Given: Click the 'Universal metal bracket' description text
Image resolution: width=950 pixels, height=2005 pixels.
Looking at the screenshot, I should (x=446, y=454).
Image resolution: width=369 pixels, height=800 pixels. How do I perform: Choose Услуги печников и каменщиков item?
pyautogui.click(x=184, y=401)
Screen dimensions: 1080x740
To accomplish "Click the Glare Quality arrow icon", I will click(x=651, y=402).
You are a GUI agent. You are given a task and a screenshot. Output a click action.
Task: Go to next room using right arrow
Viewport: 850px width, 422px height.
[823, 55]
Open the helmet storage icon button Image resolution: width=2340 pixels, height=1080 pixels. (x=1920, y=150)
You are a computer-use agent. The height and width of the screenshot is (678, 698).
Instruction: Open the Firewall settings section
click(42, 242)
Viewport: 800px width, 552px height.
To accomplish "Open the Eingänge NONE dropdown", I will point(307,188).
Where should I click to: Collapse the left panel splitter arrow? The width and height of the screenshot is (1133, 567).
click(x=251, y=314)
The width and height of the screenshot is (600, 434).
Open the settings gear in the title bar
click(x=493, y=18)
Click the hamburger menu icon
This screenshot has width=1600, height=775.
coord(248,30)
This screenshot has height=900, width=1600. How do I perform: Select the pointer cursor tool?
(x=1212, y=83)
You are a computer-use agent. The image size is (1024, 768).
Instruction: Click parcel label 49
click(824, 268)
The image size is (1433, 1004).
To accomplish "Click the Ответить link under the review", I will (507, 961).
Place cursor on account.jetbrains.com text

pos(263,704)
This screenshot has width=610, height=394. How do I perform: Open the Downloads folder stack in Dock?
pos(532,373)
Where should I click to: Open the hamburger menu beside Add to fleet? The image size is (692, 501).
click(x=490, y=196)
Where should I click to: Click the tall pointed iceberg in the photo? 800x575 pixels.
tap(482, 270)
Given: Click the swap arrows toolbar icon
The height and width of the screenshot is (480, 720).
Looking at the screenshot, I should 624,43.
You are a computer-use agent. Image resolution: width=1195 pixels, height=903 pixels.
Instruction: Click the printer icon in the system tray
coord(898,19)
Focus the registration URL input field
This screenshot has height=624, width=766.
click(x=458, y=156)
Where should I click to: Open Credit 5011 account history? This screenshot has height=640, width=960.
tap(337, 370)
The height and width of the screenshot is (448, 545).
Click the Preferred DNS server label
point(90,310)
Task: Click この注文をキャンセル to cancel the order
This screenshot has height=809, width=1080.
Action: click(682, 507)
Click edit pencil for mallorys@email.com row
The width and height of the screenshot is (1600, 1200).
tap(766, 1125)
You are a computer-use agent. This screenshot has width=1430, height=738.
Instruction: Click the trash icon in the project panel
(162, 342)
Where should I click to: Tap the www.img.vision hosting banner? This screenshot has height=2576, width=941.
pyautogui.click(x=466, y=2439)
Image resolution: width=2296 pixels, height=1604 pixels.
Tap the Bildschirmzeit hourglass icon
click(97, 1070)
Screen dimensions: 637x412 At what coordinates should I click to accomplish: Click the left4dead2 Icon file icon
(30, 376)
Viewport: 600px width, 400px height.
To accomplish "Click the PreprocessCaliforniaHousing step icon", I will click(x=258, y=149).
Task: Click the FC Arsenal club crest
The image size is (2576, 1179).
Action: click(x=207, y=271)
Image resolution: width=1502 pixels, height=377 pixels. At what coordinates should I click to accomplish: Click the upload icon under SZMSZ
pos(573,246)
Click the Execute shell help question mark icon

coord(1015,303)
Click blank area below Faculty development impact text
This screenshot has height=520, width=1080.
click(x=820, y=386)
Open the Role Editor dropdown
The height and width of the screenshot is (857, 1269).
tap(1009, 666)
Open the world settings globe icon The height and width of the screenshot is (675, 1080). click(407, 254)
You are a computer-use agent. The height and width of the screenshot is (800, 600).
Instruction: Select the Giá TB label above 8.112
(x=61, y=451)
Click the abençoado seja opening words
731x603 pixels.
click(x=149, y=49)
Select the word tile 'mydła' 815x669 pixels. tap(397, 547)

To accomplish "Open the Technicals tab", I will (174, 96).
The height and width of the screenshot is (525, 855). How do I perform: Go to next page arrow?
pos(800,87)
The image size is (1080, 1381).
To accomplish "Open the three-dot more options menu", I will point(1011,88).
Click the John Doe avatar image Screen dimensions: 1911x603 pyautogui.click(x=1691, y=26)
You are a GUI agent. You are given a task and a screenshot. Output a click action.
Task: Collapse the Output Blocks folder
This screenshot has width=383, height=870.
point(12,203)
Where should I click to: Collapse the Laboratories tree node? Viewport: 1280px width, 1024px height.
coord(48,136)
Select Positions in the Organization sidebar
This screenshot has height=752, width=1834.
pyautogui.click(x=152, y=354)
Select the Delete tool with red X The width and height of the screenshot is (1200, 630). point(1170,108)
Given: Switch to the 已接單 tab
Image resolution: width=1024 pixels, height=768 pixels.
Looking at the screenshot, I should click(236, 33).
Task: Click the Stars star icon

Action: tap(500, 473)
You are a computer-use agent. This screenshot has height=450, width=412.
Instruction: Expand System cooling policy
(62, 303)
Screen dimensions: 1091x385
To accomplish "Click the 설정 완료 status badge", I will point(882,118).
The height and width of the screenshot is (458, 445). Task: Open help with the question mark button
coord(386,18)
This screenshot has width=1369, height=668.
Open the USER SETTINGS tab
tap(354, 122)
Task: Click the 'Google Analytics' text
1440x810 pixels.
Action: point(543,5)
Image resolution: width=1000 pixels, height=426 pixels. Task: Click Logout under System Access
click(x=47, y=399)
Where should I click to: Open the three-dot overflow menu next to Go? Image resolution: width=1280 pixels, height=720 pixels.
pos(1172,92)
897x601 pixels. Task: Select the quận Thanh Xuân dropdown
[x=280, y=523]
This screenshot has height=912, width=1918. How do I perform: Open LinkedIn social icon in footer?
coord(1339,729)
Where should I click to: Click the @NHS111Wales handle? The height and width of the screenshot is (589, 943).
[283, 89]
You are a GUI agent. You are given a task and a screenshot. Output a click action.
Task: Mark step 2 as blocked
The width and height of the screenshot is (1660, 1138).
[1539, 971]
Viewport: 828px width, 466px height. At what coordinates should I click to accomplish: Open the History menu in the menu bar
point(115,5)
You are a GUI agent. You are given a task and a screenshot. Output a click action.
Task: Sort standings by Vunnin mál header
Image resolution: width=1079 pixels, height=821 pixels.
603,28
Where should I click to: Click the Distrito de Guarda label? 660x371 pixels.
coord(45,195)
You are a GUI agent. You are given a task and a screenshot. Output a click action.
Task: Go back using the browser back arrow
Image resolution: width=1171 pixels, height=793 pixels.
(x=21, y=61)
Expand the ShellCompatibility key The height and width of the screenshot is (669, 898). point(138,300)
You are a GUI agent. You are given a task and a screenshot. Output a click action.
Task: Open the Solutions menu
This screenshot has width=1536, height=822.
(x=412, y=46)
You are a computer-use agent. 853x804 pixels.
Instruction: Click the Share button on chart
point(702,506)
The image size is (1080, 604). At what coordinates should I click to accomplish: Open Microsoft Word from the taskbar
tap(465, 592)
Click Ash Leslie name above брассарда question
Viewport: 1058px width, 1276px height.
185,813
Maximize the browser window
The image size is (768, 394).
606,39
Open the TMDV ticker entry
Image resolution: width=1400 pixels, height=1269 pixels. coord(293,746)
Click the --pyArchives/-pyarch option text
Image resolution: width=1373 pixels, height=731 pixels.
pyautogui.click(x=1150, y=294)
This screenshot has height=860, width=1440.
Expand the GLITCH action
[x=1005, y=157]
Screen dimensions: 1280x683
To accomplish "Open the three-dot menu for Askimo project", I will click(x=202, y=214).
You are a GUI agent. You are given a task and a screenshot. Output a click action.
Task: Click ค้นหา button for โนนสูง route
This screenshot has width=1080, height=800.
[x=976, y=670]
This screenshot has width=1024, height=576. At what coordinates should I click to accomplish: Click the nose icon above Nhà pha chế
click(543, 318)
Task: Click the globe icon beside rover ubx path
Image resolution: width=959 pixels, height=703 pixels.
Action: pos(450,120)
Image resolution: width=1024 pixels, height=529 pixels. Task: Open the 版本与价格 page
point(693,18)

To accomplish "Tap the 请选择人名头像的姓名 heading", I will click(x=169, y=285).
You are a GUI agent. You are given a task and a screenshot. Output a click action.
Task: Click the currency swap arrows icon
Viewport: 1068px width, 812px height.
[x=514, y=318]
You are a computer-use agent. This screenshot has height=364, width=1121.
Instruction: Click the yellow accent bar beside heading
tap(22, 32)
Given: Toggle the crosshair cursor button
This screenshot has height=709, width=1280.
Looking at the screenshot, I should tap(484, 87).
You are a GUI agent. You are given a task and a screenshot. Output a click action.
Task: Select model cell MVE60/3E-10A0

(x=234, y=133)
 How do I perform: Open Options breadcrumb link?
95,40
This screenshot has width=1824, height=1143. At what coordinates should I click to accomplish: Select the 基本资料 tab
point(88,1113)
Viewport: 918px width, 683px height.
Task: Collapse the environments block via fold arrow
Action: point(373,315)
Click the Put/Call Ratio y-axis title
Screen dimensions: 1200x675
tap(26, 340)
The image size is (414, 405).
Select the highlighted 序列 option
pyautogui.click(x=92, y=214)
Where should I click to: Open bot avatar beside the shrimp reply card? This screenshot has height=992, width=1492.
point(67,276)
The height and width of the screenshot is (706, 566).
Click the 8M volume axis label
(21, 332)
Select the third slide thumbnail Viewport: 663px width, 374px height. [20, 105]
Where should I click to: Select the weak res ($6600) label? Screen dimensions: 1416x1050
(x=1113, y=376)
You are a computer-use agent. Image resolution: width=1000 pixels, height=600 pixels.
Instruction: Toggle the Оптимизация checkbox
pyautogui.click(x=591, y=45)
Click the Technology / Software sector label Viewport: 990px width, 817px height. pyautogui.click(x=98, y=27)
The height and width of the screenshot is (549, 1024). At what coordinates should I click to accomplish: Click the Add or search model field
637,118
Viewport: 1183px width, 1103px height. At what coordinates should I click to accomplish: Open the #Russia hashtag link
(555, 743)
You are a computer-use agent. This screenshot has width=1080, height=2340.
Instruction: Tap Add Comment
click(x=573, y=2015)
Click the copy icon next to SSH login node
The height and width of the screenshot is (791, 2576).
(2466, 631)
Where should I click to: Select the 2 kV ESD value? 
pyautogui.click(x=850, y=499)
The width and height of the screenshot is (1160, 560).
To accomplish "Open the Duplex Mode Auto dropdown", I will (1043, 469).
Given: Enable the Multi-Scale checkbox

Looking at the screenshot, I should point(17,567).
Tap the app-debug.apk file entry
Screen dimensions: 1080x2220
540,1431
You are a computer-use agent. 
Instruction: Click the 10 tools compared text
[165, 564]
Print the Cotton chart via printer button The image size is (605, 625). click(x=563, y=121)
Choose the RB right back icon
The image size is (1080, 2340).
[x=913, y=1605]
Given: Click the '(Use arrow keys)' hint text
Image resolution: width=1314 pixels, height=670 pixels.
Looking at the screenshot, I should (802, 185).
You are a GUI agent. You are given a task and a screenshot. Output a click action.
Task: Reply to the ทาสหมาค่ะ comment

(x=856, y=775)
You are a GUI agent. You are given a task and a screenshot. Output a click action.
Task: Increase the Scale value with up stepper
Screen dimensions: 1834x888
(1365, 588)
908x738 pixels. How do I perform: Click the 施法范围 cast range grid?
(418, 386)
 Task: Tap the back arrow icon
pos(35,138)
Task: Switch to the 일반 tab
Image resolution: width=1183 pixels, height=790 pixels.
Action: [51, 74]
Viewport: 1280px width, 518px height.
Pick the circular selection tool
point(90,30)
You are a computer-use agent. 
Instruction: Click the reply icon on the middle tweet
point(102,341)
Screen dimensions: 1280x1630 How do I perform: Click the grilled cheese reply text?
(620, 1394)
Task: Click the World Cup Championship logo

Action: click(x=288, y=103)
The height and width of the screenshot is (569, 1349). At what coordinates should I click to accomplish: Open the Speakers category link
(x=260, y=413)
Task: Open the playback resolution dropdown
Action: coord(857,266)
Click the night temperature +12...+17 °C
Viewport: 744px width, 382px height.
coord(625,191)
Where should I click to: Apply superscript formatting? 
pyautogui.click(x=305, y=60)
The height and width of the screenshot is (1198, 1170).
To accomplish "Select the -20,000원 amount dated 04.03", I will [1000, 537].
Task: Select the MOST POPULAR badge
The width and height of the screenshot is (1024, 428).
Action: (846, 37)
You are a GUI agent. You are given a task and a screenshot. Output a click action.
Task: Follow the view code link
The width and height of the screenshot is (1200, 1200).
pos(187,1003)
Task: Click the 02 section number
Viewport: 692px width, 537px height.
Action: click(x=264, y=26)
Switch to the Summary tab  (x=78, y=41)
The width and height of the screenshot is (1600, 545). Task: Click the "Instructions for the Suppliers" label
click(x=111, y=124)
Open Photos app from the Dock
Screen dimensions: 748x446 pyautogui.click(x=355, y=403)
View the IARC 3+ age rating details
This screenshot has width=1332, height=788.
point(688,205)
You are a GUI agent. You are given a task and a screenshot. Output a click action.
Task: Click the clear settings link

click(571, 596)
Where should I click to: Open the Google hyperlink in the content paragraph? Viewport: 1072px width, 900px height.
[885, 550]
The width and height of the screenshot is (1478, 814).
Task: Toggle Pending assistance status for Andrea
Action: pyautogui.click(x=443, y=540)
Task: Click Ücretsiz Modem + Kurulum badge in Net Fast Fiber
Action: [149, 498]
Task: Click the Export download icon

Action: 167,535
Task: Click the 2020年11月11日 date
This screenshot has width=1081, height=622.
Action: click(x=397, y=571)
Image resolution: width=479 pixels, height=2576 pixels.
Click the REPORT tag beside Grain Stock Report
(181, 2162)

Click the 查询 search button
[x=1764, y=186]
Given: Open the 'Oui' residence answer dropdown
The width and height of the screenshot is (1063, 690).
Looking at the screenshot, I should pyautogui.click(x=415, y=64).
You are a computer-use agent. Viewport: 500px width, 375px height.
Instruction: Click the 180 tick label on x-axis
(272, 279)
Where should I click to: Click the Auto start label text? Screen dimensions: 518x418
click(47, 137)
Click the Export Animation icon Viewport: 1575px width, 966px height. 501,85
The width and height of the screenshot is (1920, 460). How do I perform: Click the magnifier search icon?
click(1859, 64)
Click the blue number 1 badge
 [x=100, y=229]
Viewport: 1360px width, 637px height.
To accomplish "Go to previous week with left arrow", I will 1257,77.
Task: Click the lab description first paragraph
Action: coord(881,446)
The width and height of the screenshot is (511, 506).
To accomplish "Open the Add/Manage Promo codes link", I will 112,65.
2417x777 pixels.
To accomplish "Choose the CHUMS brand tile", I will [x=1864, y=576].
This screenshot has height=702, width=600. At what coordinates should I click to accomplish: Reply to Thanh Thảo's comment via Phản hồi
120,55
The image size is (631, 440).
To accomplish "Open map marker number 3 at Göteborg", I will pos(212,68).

Problem to work on:
"tile" is the word to look for; copy every line of the data that has it.

Exercise answer:
Select the word tile 'mydła' 815x669 pixels. tap(397, 547)
To accomplish "Choose the CHUMS brand tile", I will [x=1864, y=576].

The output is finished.